= What is needed =
Set down, word for word, every line of the material below from the one containing "Task: Click the 0.97000 price level label" through the one containing "Task: Click the two eighth notes rhythm icon", but none of its pictures.

Top of Data supplied

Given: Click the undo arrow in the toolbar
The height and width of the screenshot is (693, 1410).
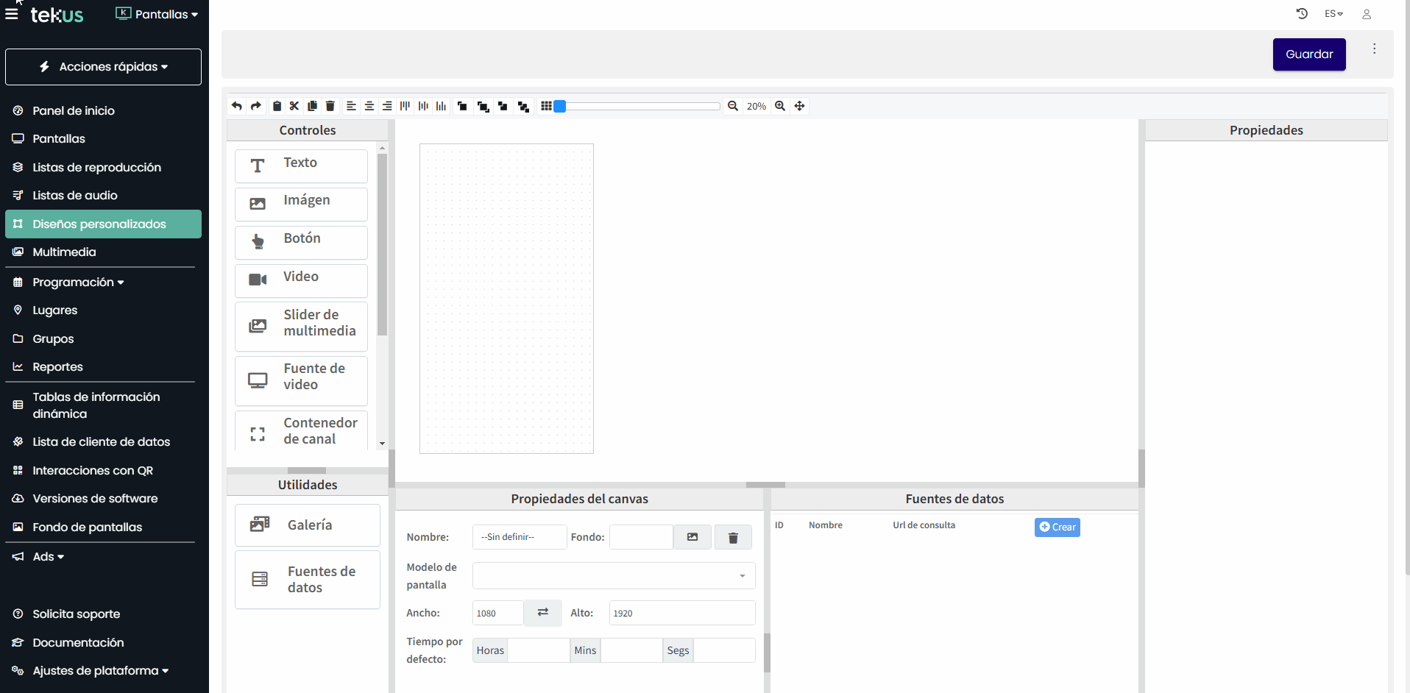Looking at the screenshot, I should coord(236,106).
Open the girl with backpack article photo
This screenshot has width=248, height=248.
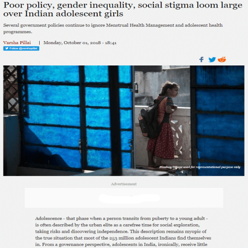click(124, 121)

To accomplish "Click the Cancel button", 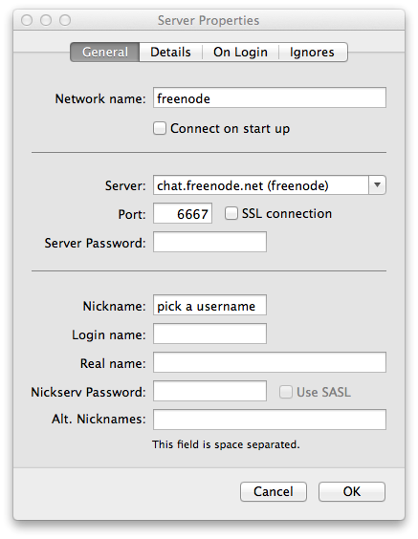I will 274,491.
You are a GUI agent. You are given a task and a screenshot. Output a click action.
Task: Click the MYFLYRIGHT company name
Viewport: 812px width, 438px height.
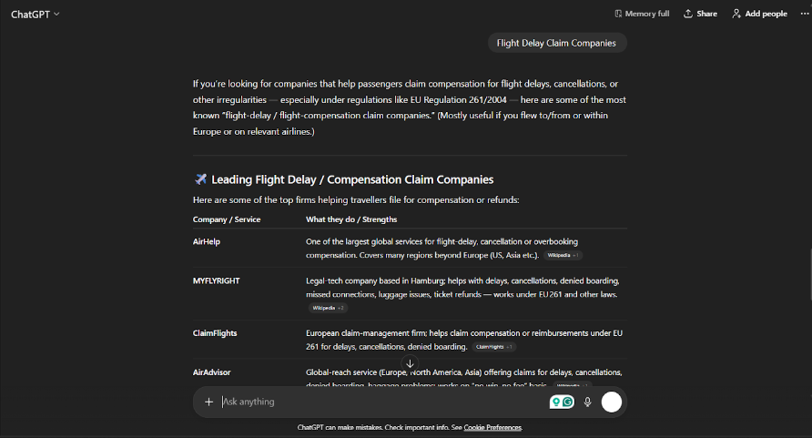tap(216, 280)
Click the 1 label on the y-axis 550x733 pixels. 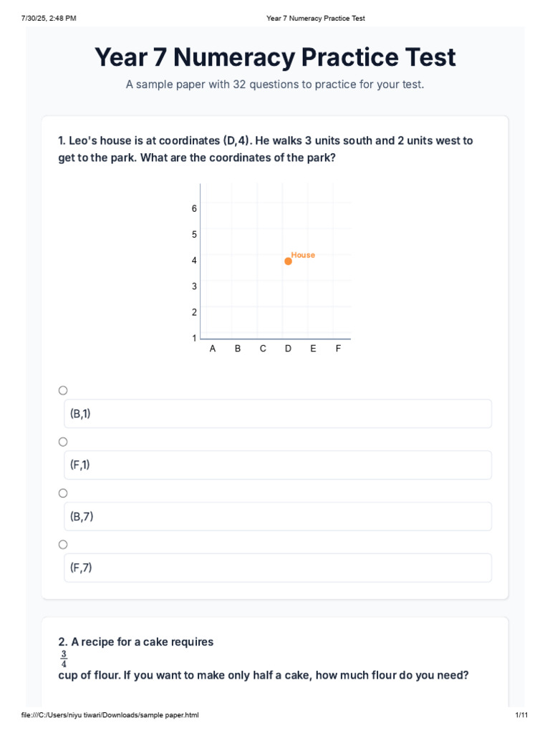(194, 338)
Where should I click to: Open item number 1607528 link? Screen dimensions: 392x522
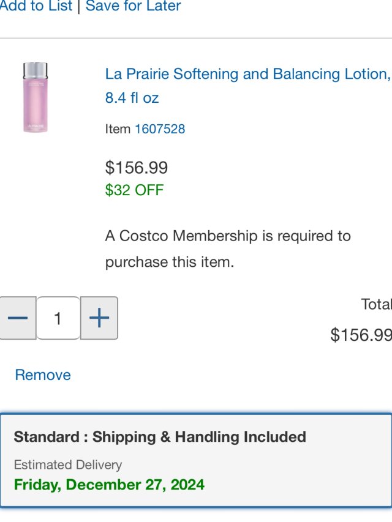coord(160,129)
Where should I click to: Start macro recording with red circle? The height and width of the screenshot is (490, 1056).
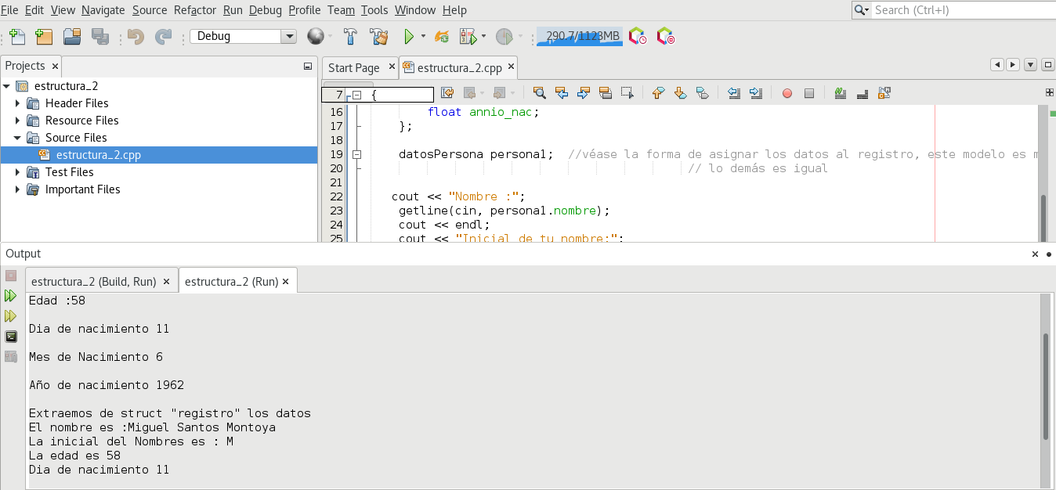coord(787,93)
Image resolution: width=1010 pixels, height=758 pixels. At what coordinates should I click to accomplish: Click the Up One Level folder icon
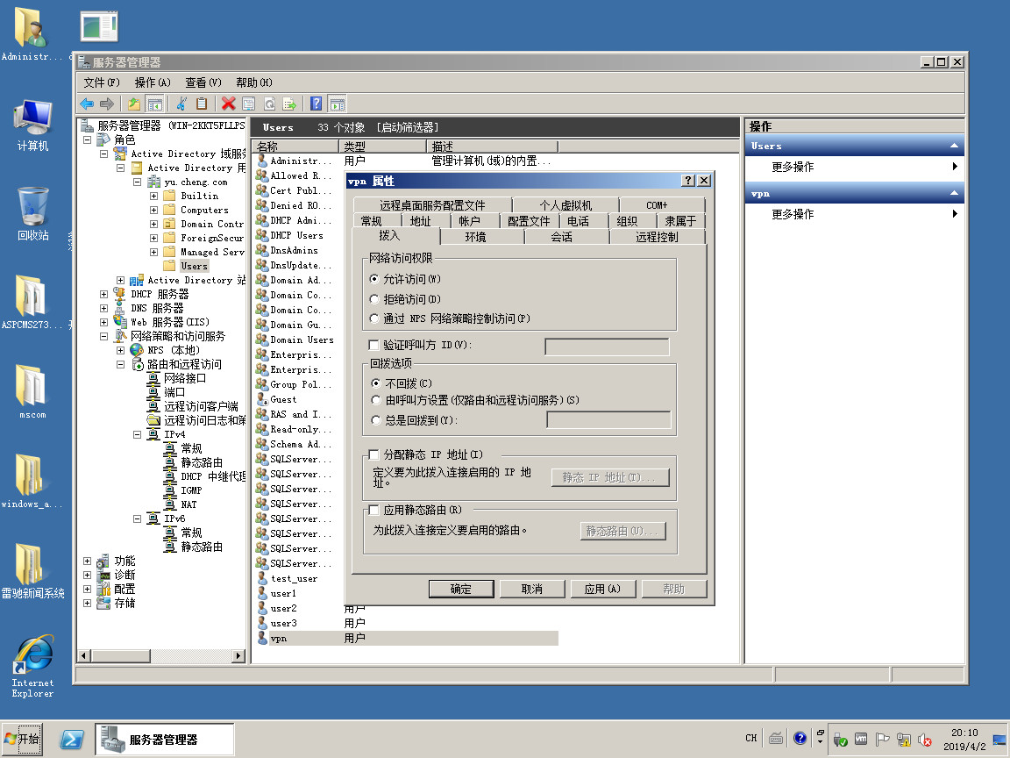point(134,104)
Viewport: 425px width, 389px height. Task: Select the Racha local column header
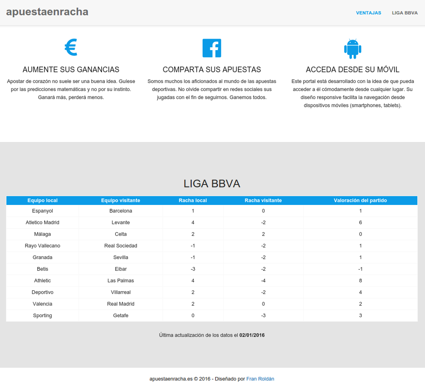click(x=193, y=200)
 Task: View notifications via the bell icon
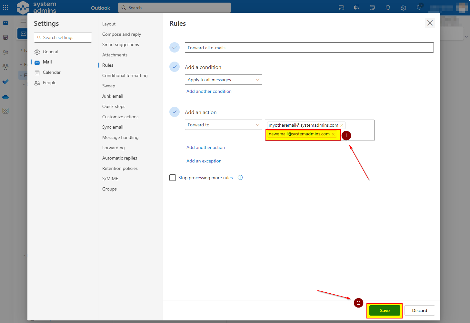[388, 7]
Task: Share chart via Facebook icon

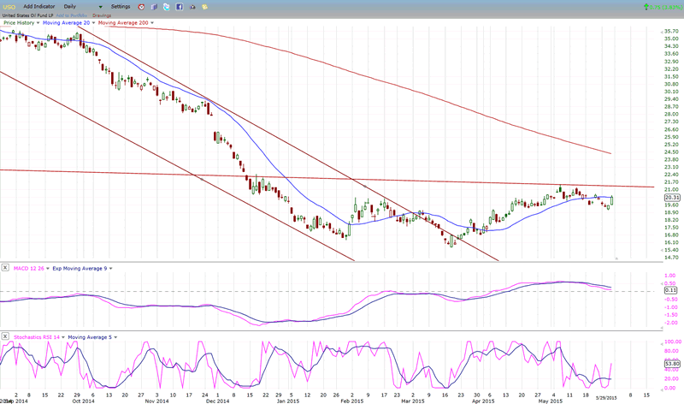Action: tap(178, 6)
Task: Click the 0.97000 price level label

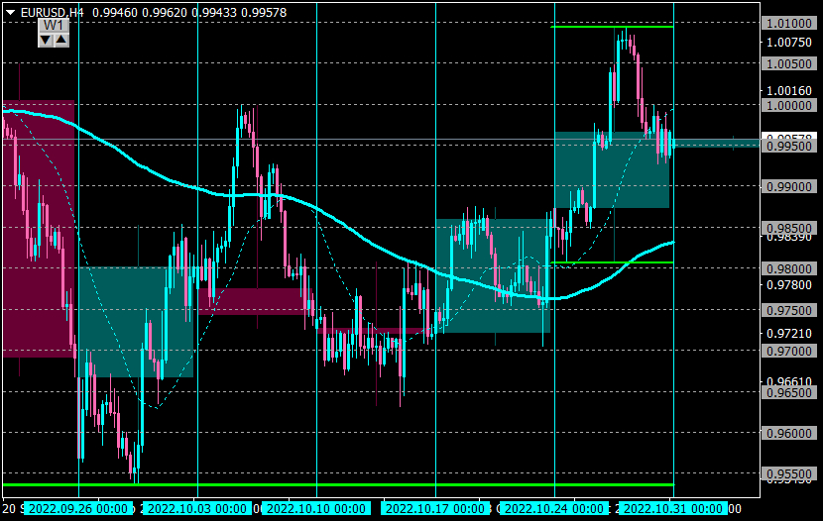Action: tap(789, 351)
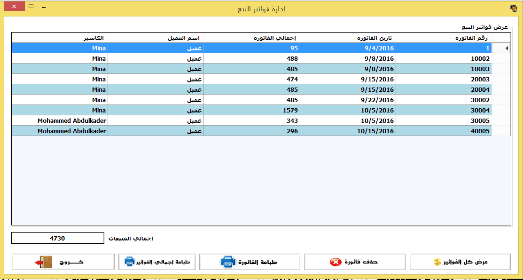Screen dimensions: 523x280
Task: Click row header of invoice 20003
Action: pyautogui.click(x=501, y=80)
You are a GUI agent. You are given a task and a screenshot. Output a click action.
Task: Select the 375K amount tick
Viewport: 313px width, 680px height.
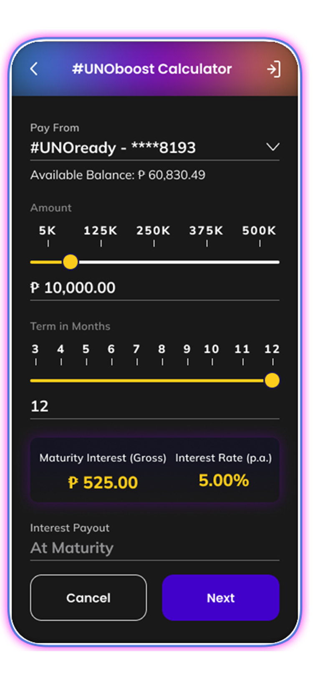click(207, 235)
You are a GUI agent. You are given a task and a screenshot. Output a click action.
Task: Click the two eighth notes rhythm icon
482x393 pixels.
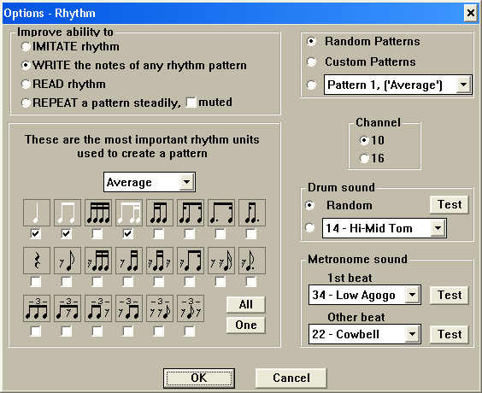(68, 213)
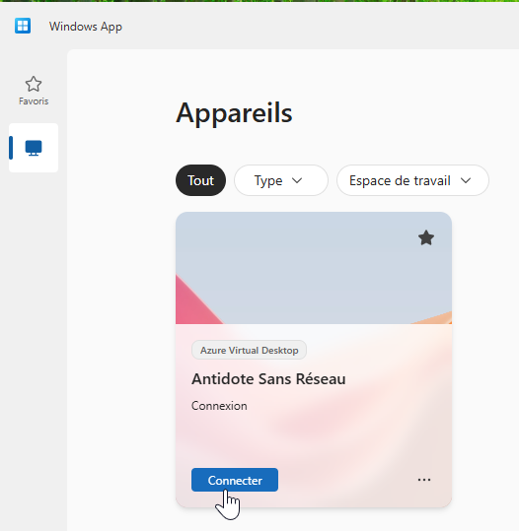Select the Devices monitor icon in sidebar
The height and width of the screenshot is (531, 519).
click(x=34, y=148)
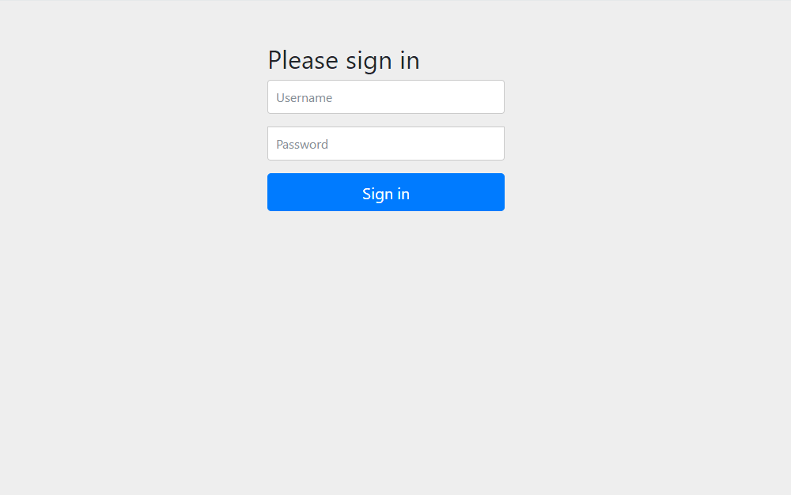Choose the button beneath the Password field
The width and height of the screenshot is (791, 495).
coord(386,192)
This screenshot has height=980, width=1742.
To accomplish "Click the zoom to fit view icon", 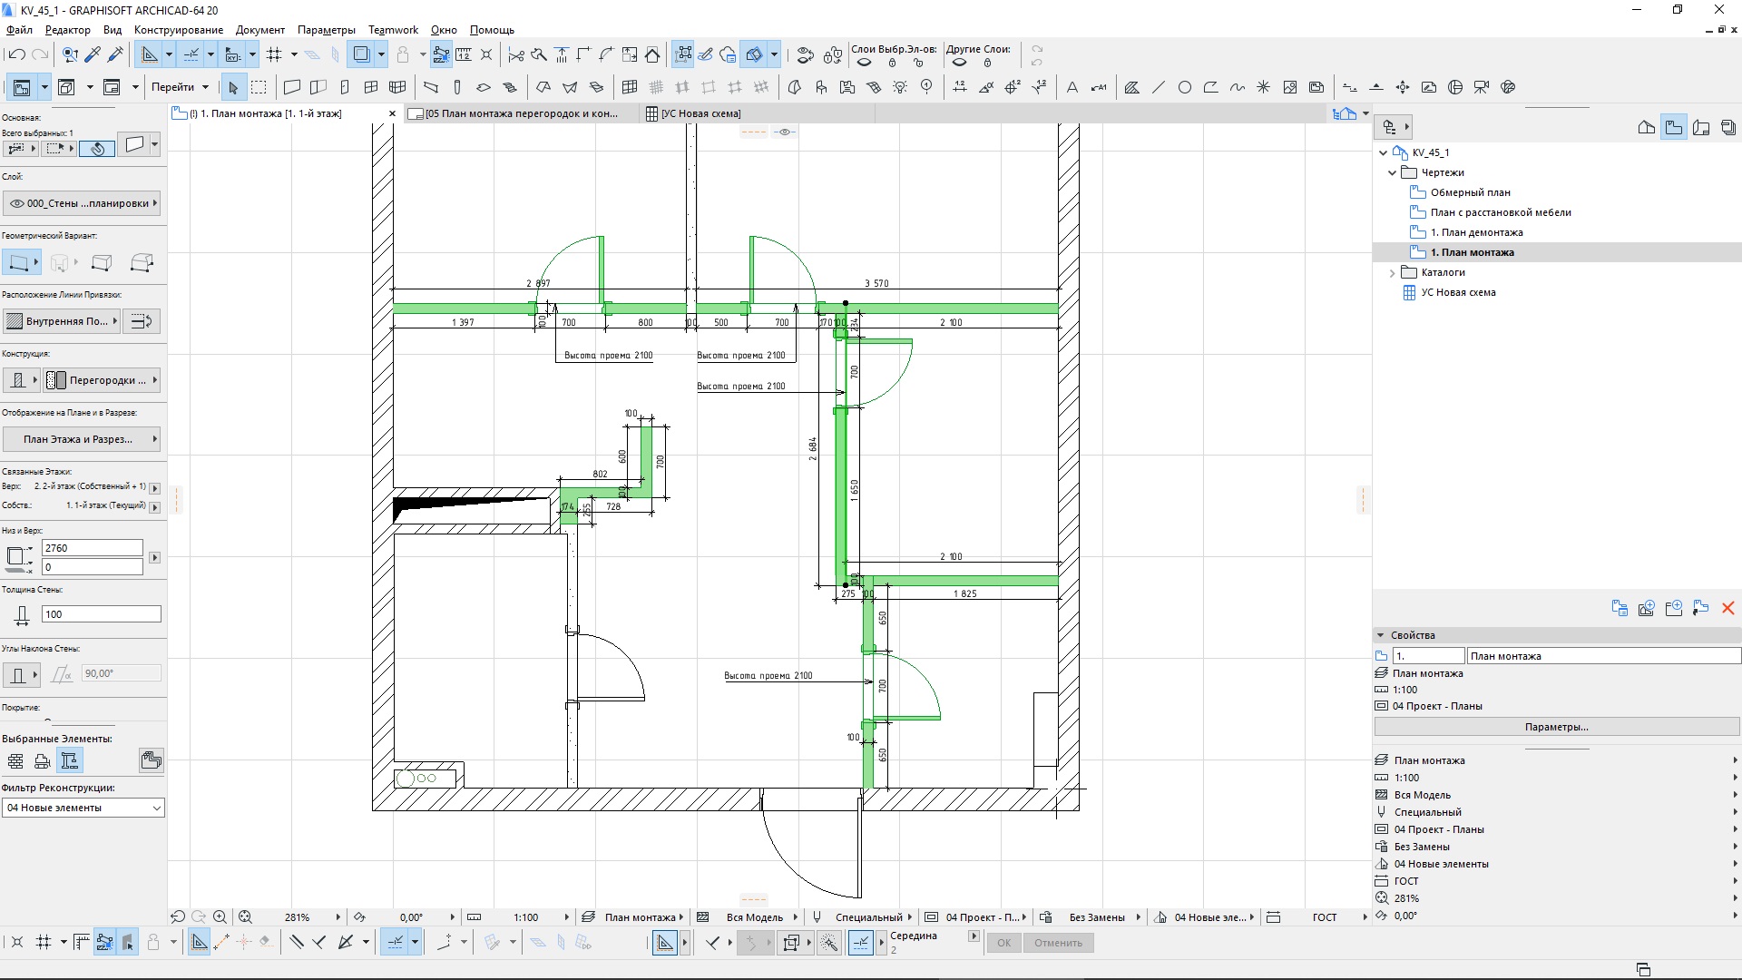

Bottom of Data supplied

= Exercise answer =
Task: Click the 0.97000 price level label

Action: tap(789, 351)
Screen dimensions: 523x280
Task: Click row header of invoice 20003
Action: pyautogui.click(x=501, y=80)
You are a GUI agent. You are given a task and a screenshot. Output a click action.
Task: Select the 375K amount tick
Viewport: 313px width, 680px height.
click(207, 235)
You are a GUI agent. You are given a task and a screenshot. Output a click action.
Task: Click the two eighth notes rhythm icon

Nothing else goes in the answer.